I am familiar with Ahab, too familiar. I stride back and forth of nights upon the deck and meditate upon that Great Leviathan that tasks me, that tasks us all; a dynamo of nature, so vast and so powerful that it seems a universe unto itself within the small encompass of its brain.
I look upon it as John Brown gazed upon that fearful savage sun of Slavery, which drove him dessicate upon the moral deserts of his times and dried his emotions to a tough and stringy pemmican too leathery for any but supernatural nurture.
The harpoons stand from its enormous back like a forest of cometary iron, forged first by cave dwellers and beat continuously by modern ferriers, blackened firs burned by tears and rage upon that cetacean back.
When the Great White breaches, all the birds upon the sea scatter, and we smell the odor of far away lands, foreign seas and exotic shores where the beast has laid its oceanic claims of Empire!

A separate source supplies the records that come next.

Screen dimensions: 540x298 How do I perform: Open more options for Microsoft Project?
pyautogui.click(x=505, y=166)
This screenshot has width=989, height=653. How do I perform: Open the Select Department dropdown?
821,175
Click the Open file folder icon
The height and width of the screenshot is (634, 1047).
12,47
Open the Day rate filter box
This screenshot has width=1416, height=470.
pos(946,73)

O, Lord! Canst Thou fill his skin with barbed irons? Or his head with fish spears? Teach my hands wise in the ways of harpoon'ry, make my mates courageous, and let our loggerheads leap fire and our drougues be heavy. Let us measure that whale, enough its head, enough its tail; how many spans its longitude, how many spans lateral! Let it be distributed! Let us live to see our loved ones again!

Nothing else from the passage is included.